I would have expected the subtlest of desync at the tick level (which for 120 BPM is less than 16ms), which is well below noticable, but there seems to be a compound desync left in the code and I'm not sure where it would be. The ticks are generated off of the system clock, so I wouldn't expect a desync to kick in until JS runs into unstable-integer values for Date.now(), which we're not about to run into for another 285 or so millenia

What might still be causing desync?


Solution

  • Turns out that the computation of this.v128 can still lead to values that introduce drift. For example, 120 BPM yields a 15.625ms per tick, which is fairly reliable, but 118 BPM yields 15.889830508474576271186440677966[...]ms per tick, any rounding of which (to any number of significant digits) will end up yielding an increasingly incorrect tickCount calculation.

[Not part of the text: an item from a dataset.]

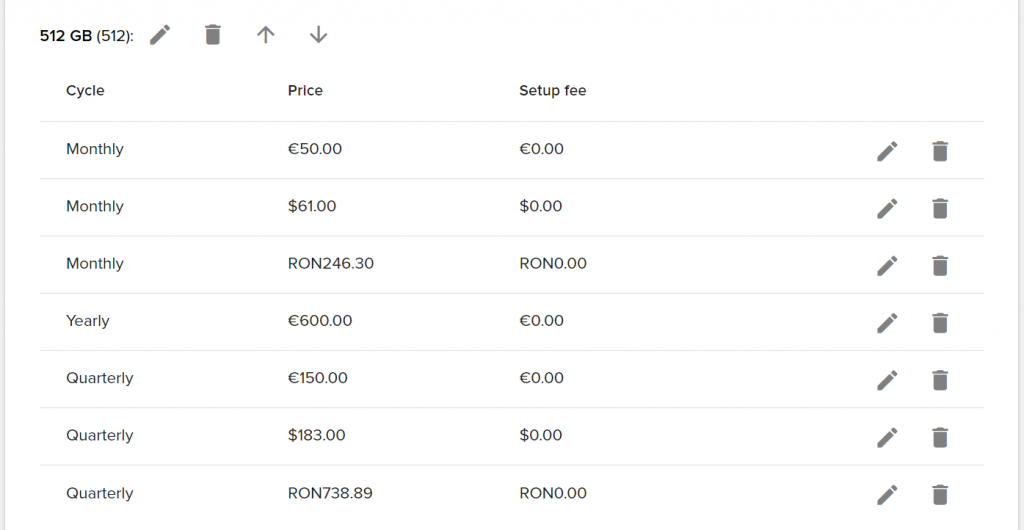Delete the Quarterly RON738.89 price row

940,495
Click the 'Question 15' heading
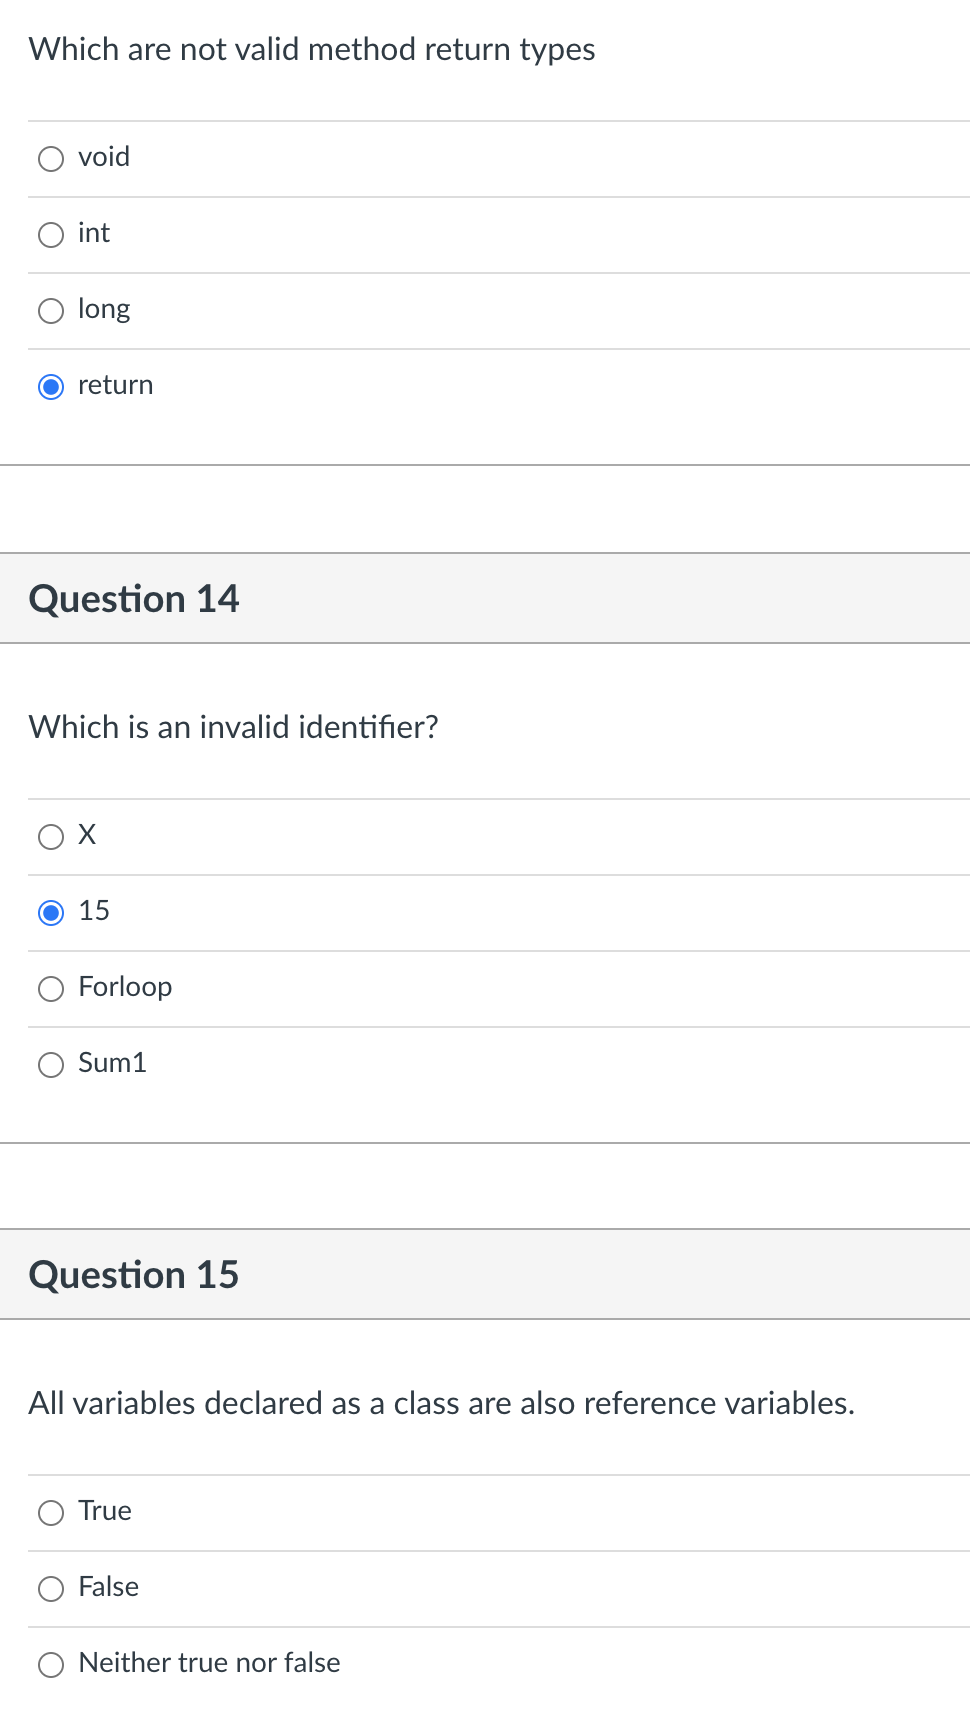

    The solution here is to keep all values involved in tick calculation integers, by replacing the this.v128 value with a this.tickFactor = BPM * 32; and then changing the tick() function to calculate tickCount as:

    tick() {
      if (!this.playing) return;
    
      // Compute the number of ticks that fit in the
      // amount of time passed since we started
      let diff = Date.now() - this.start;
    
      // first form a large integer, which JS can cope with just fine,
      // and only use division as the final operation.
      let tickCount = this.tickCount = ((diff*this.tickFactor)/60000)|0;
    
      // Inform each track that there is a tick update,
      // and then schedule the next tick.